The flagship feature of its replacement, the 17,500-seat Fiserve Forum, which opened in August 2018, reflects how much sports events have come to rely on vivid in-venue visuals. The NBA’s largest-of-its-kind centerhung scoreboard, a 24-display behemoth providing 3,922 sq. ft. of video display, covers more than three-fourths of the court below. It’s part of a 52-display “super-system” featuring more than 16 million LEDs, including additional outdoor displays, all fabricated by Daktronics.

Into (ST) 2110 in 2018
A year on, with the Bucks beginning their second season in the arena, the central scoreboard is still breathtaking, but it also reveals how quickly media-technology standards evolve and how those who implement them have to be aware of that, even with relentless demand to keep venues on the cutting edge.

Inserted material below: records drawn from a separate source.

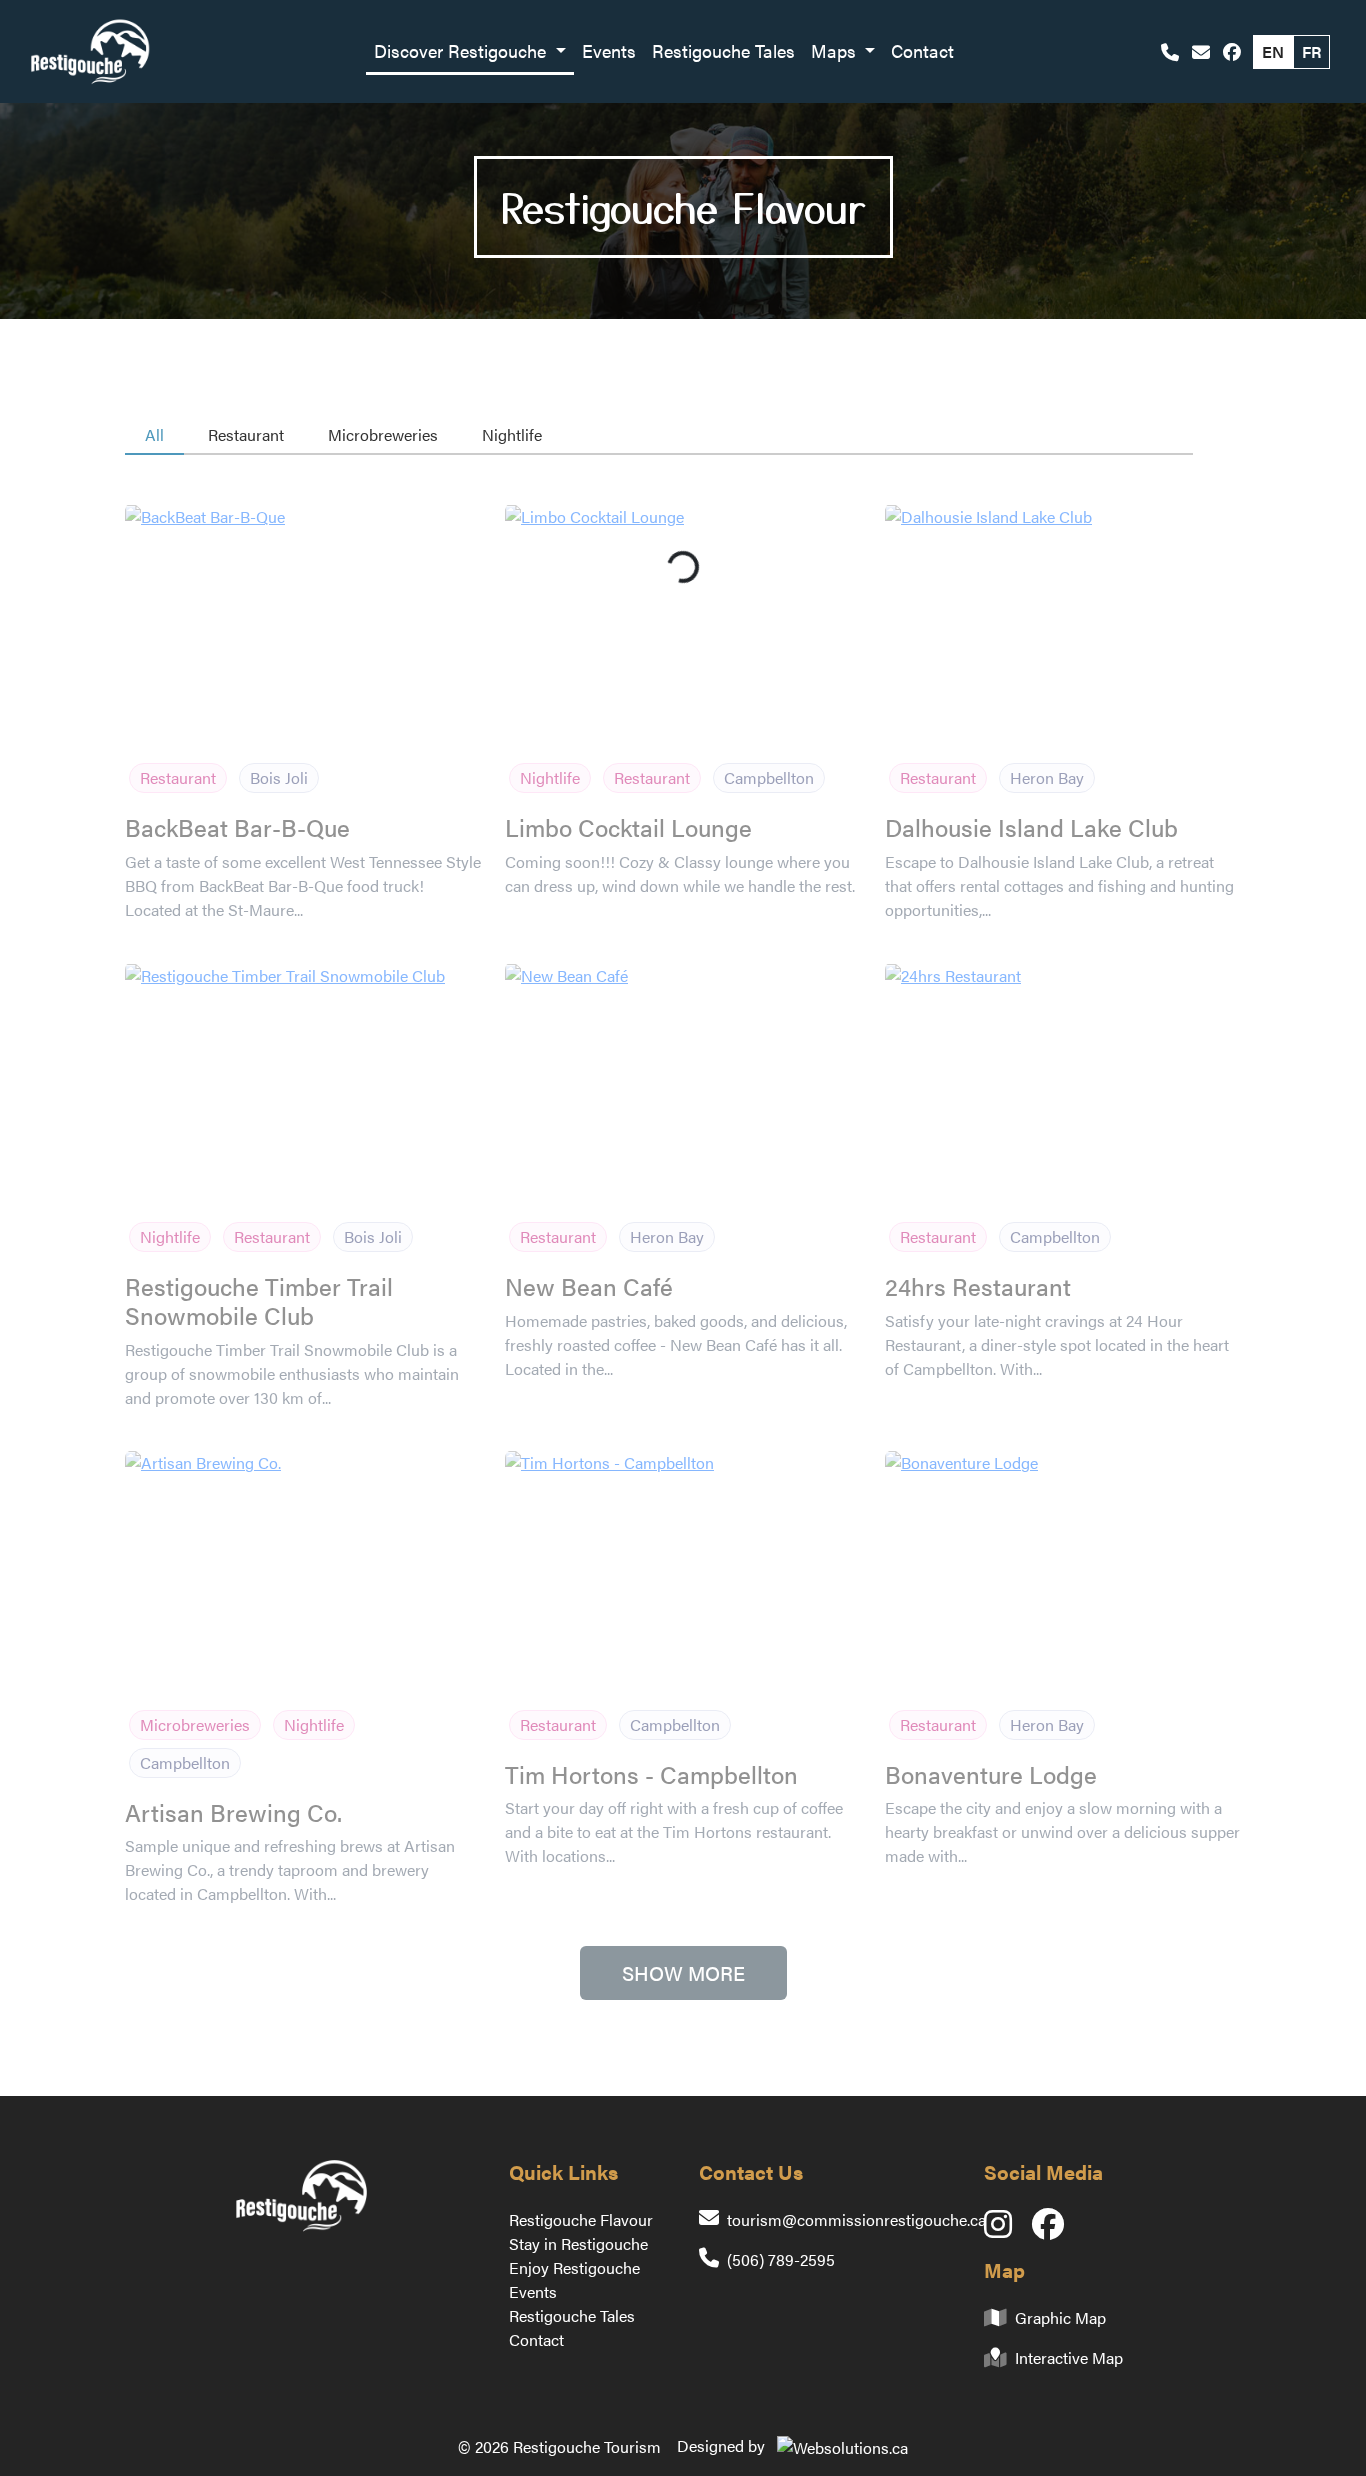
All (154, 434)
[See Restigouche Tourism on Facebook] (1232, 51)
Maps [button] (836, 50)
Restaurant (246, 434)
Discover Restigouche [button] (462, 50)
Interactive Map (1069, 2357)
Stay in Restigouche (578, 2243)
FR (1311, 51)
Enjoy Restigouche (574, 2267)
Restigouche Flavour (581, 2219)
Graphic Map (1060, 2317)
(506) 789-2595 (781, 2259)
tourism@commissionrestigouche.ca (856, 2219)
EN (1273, 51)
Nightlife (512, 434)
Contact (922, 50)
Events (609, 50)
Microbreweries (383, 434)
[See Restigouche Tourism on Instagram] (1008, 2229)
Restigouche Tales (723, 50)
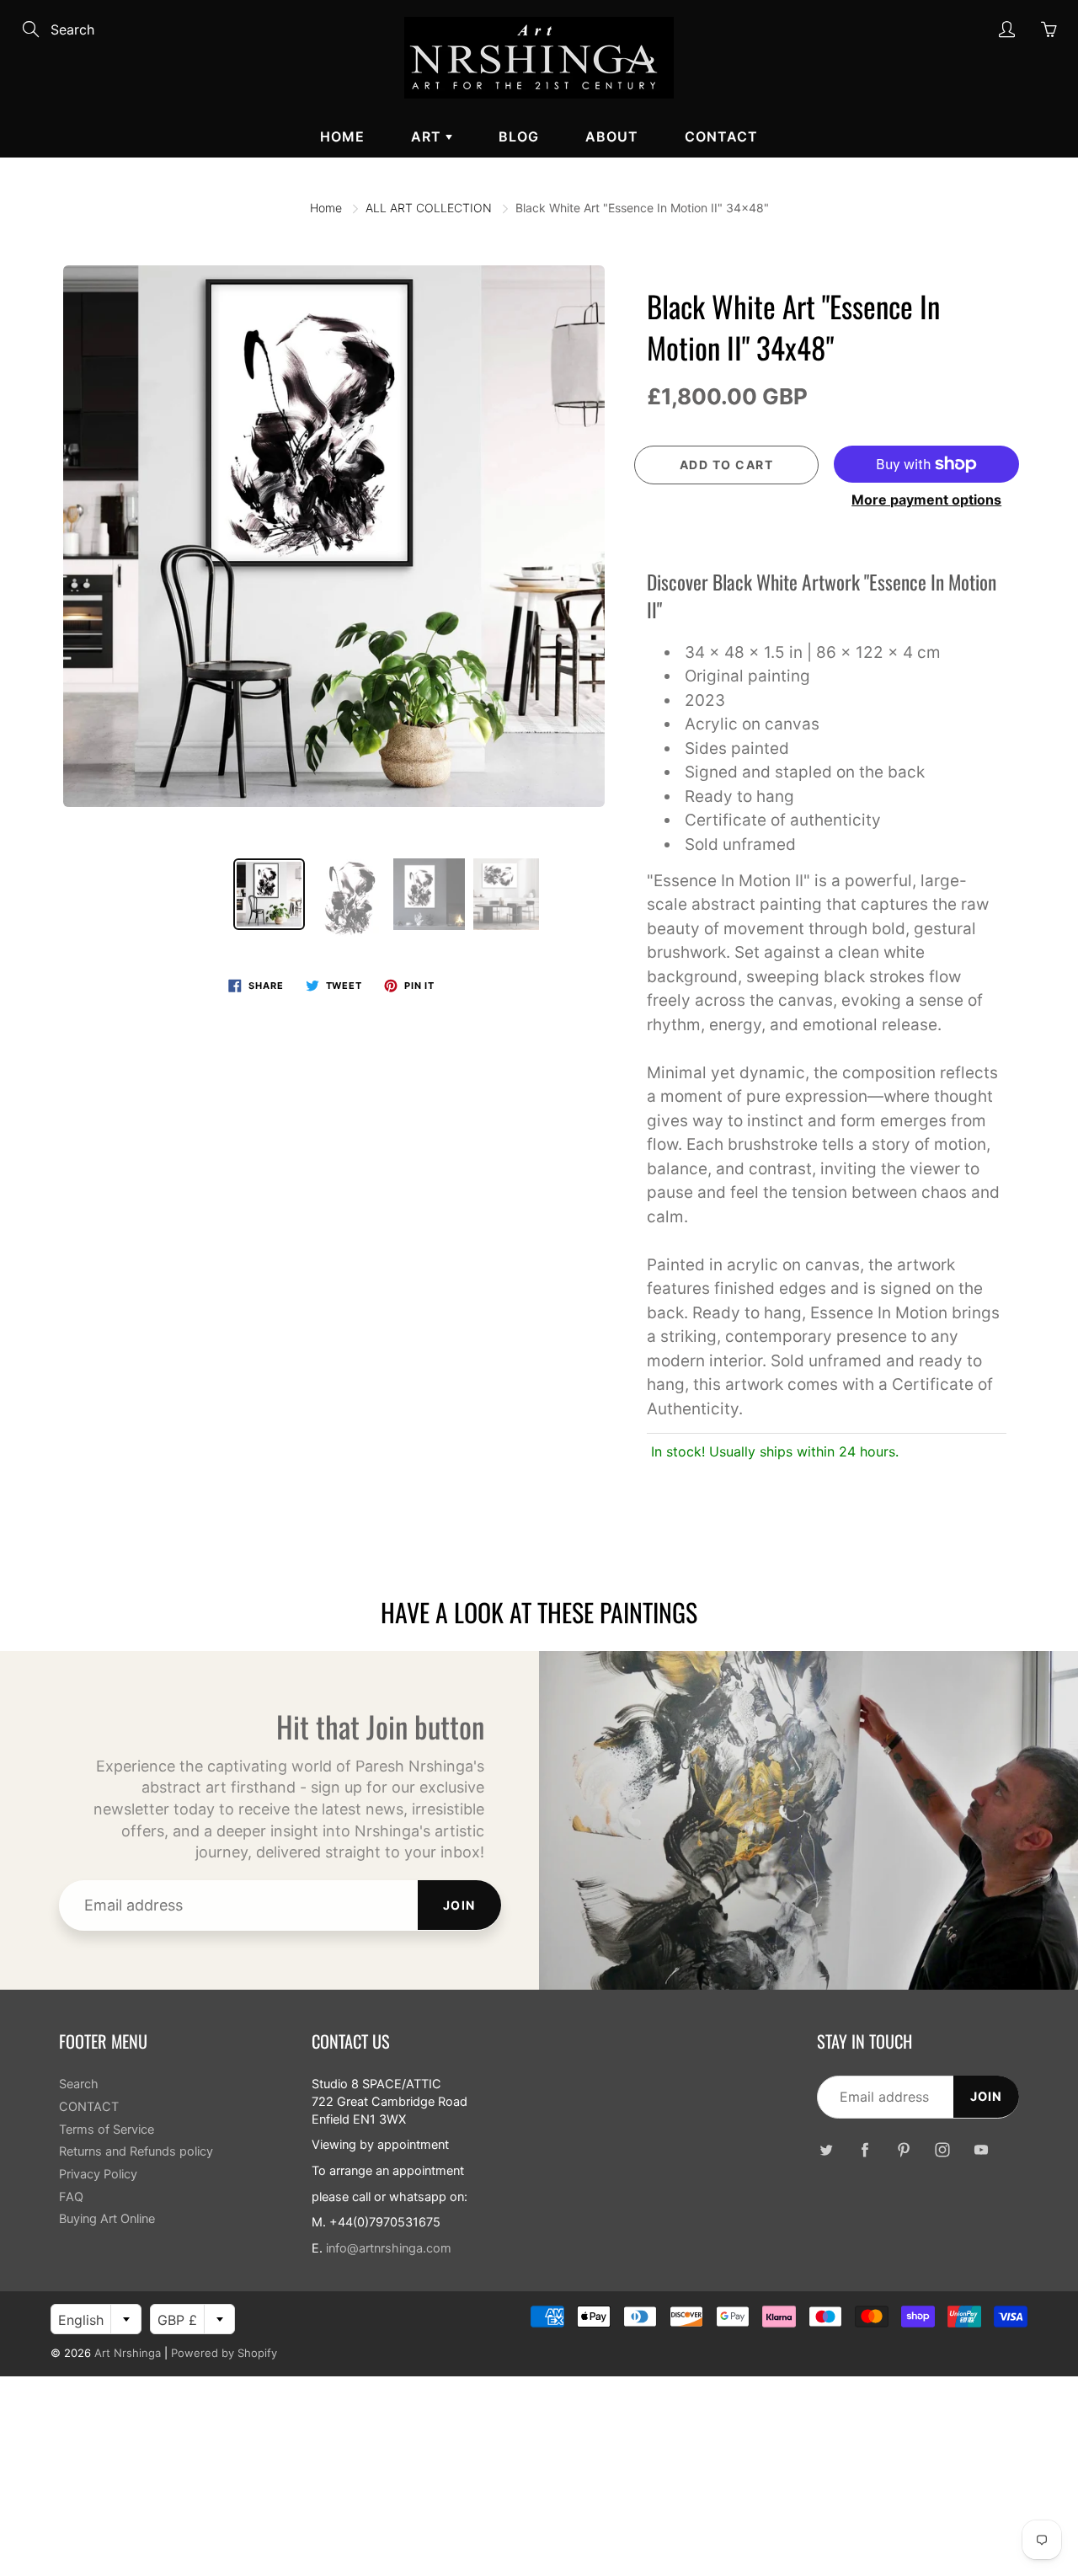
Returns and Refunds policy (136, 2151)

When venue-systems designer WJHW and CAA/ICON, the new venue’s strategic-management consulting firm, approached AV-systems integrator Comprehensive Technical Group about developing a solution based on the SMPTE 2110 IP standard, that standard was still a work in progress. For instance, there were no monitors with IP inputs compatible with the SMPTE 2110-20 standard for uncompressed video over IP. So CTG moved forward with a hybrid-IP infrastructure. However, all the routing in the Fiserv Forum is IP, and 3GSDI gateways are used to handle those devices that were not SMPTE 2110-ready when the system was being installed and commissioned.

Everything else on the venue’s AV-tech list was equally close to the cutting edge. CTG partnered with Imagine Communications to provide the SDNO core routing system and EPIC multiviewers, with EVS for XT4K 1080p and super-slo-mo replay system with XS4K playback servers, and with Ross Video for Acuity and Carbonite switchers and six channels of Xpression live-graphics and playout systems.

Opened in 2018, Milwaukee’s Fiserv Forum features all-IP routing.

The Carbonite switchers are deployed for subswitching sources to destinations, and the six channels of Xpression CG live-graphics and playout systems provide stunning 1080p 3G content to the Daktronics displays.

The EVS XT4K units are the replay system for showing game action captured by the Grass Valley LDX 86 HiSpeed 3X for the best camera angles for the play involved. The XS4K units record the production’s primary program, in addition to postgame interviews, and are also used for clip and motion-graphic playback during the game.

Image Video’s TSI-4000 Control System also assists with multiviewers and tally.

Worth the Risk
It might have seemed somewhat speculative at the time, given how rapidly IP standards were evolving. It turned out well, however, according to the Bucks.

“I’m glad we took the risk and went with the SMPTE 2110 IP video system,” says Johnny Watson, director, live programming and entertainment, Milwaukee Bucks. “We have had a lot of other teams come to visit and see our facility, and they are blown away by the fact that we are all-IP.”

(The Bucks’ fans apparently feel the same way.)

The Fiserv Forum’s video is an accomplishment on a number of levels — literally. “One of our biggest victories was to get a control room not in a bunker on the Event Level [and] to have it in a location with a view of the bowl. Our view is outstanding,” notes Watson. “Our sightlines are amazing to be able to produce the show, and it’s great that we have the audio guys there as well. When we open our windows, you can feel the vibe in the building, which helps us a lot on game night.”

There is a lot of technology to help build exciting in-house productions during the games, including seven Grass Valley LDX86 POV cameras, which are used in reverse, game, and slash positions; two on-court handhelds; six channels of Ross Xpression; and a Wave Central wireless system. Besides the videoboards, the venue has more than 800 television sets, all managed from the control room. Direct camera feeds are shared with broadcast trucks. It’s a toolkit that Watson says can create an in-venue experience that equals what fans can see at home and underscores what sports coverage can be.

“What we were looking to accomplish was basically to take our presentation beyond what was possible in our old facility,” he explains. “My philosophy is that you want the board to be impactful with a live feed of incredible image quality, not only game action but also crowd shots. Just having the number of screens that we have allows us to do some unique content that the fans can use throughout the game. That was really important to us.

“I think all of those things combined into a fantastic design,” he continues, “and we are still developing new concepts and working to constantly improve what we do with it. It seems like we still have a way to go to utilize the total capability of the system, but that’s the beauty of this whole process: to learn and to grow and to see what we can unleash with these capabilities.”